In homes across America, many consumers are watching more SVOD video than pay TV. This puts pay TV into a role it is unused to: as an augmentation to SVOD. What does this mean for pay TV, and the entire market?
80M SVOD-first consumers
Two-thirds of consumers say they use SVOD services. Of those, 93% say their favorite service is a part of their daily viewing lives. And in many of those homes, SVOD services are used more than traditional pay TV.
Nielsen says the average person watches about 4 hours and 23 minutes of live and timeshifted TV each day. So, how many SVOD users are watching at least half this amount on SVOD services? TiVo says 37% of SVOD users watch over 2 hours of video on their online services. That equates to about a quarter of the U.S. population. 7% watch 4 or more hours per day on SVOD services. That means at least 80 million Americans are likely SVOD-first, meaning SVOD makes up at least half of their TV-style viewing.

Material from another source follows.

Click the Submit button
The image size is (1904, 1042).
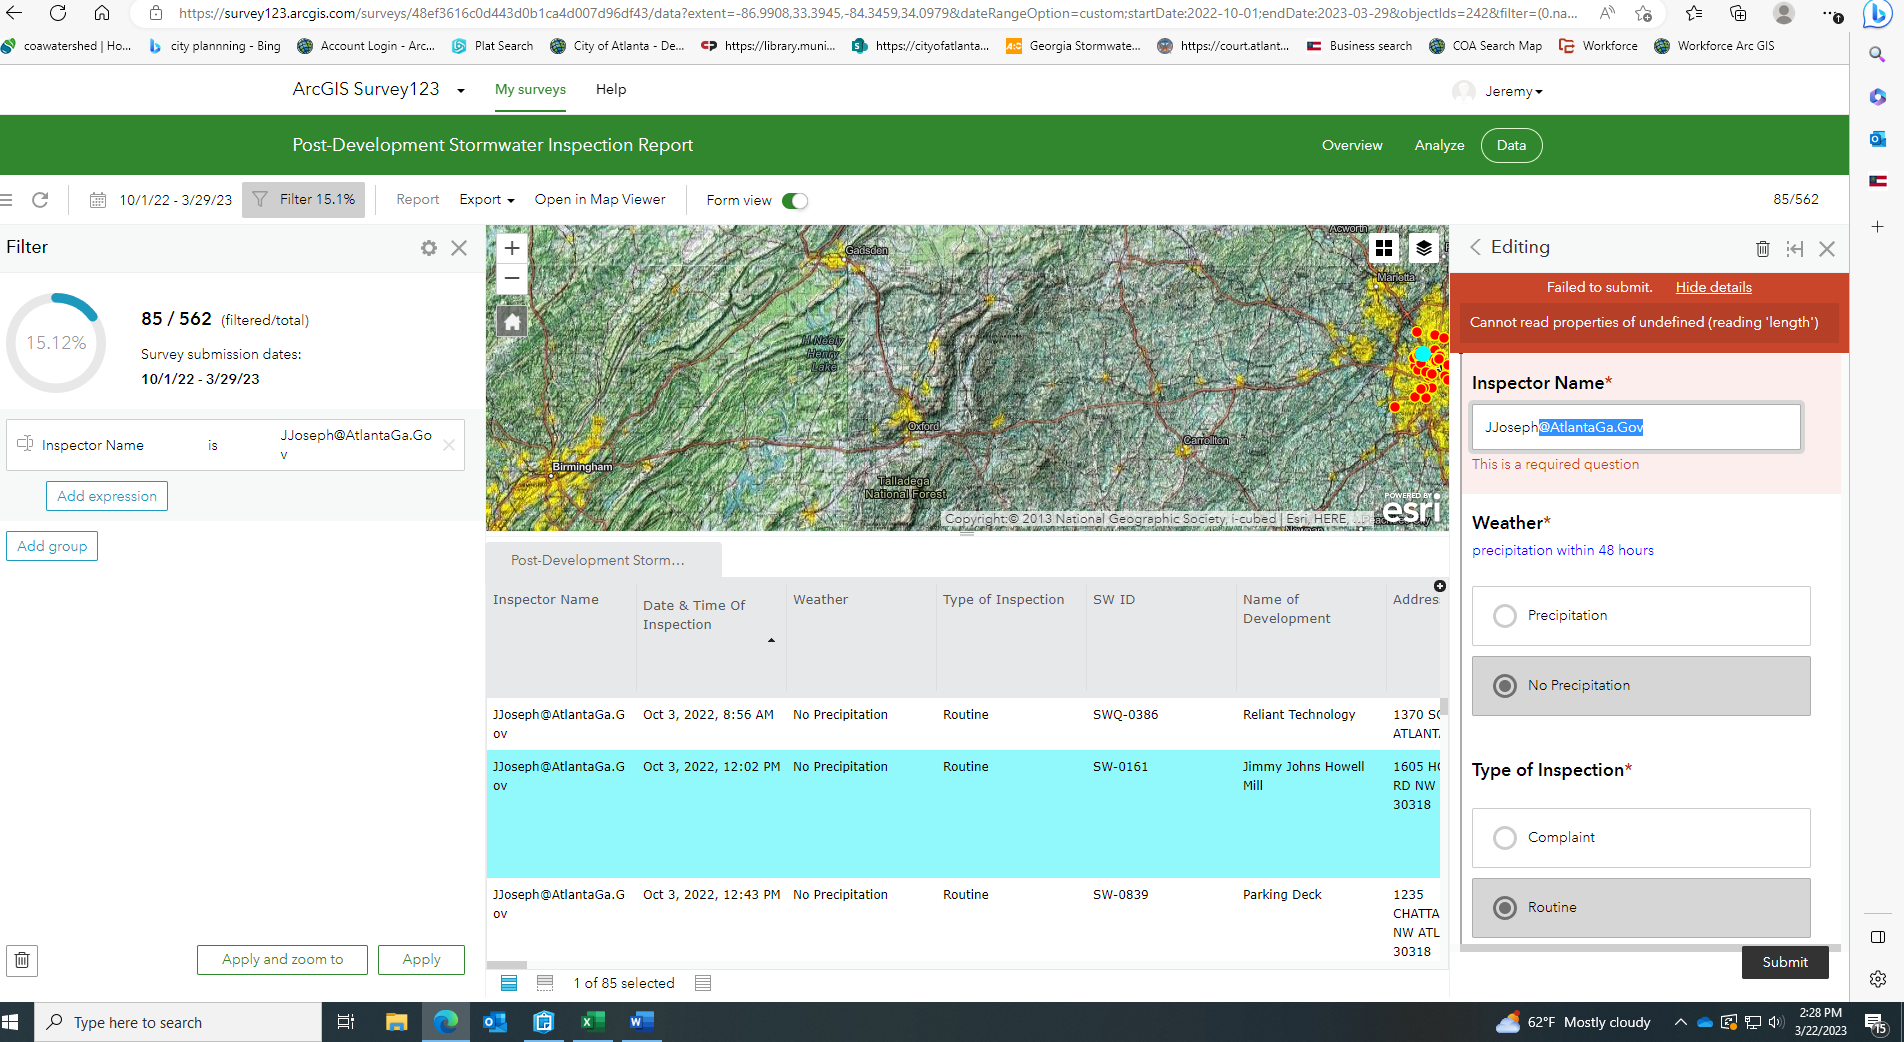point(1785,962)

For these people, the value equation for TV services is radically different from the rest of the population. And this has huge implications for the pay TV industry.
Traditional Pay TV in SVOD-first homes vulnerable
Leichtman Research says 62% of traditional pay TV homes also have at least one SVOD service. For households in that group with majority SVOD-first viewers, pay TV could well be looking very expensive relative to its second-fiddle status. Even if they are subscribing to all three of the top SVOD services they are likely only spending $30 a month on them. The average Comcast video subscriber is spending $85 a month, and Dish subscriber $90 a month.
With such a huge price difference, many of these homes are likely looking for viable alternatives to their current pay TV provider.
vMVPDs a better fit for SVOD-first homes
For SVOD-first homes, vMVPDs like Sling TV and Hulu Live could be a viable, much cheaper alternative. Sling TV’s entry package, Orange, provides more than 25 channels including ESPN, TNT, CNN, and Disney Channel for $20 a month. $5 more gets DVR services, and many more channels are available in $5 add-on packs. Hulu Live provides access to 59 or so channels, includes DVR service, and access to Hulu’s extensive on-demand library.
For sure, a viewer can’t replace a regular TV subscription channel-for-channel with vMVPDs. But this probably isn’t as important for SVOD-first viewers. They simply don’t need as much from their pay TV services as traditional TV viewers.
Pay TV is worth less to SVOD-first consumers
Simply put, pay TV is not worth as much to SVOD-first consumers. And this is perhaps the biggest challenge facing pay TV industry executives. The product they are selling at the price they are charging is just not perceived as good value by SVOD-first customers.
The full impact of this simple fact is just beginning to be understood by the pay TV industry. Dish Network’s launch of Sling TV at an entry price of $20 is no accident. Neither is the fact that Comcast plans to charge $15 a month for its broadband-based Instant TV.
Pay TV providers have come to this position reluctantly. For example, Stephen B. Burke, Comcast Corporation – Senior EVP & CEO, NBCUniversal, speaking at this week’s earnings call had this to say about the vMVPD business:
“And as we’ve said before, we are skeptical that it’s going to be a very large business or profitable business for the people that are in it.”
Mr. Burke may be right on both counts and Comcast may ultimately choose not to participate in the vMVPD market because of it. However, it doesn’t change the fact that for the growing legions of SVOD-first consumers low-priced products could be the only way they will continue to use traditional TV services at all.
Why it matters
There is a growing number of SVOD-first consumers.
For this group, pay TV services are an augmentation of their primary services, SVOD.
For SVOD-first consumers, full-priced pay TV subscriptions are out of step with the value they bring.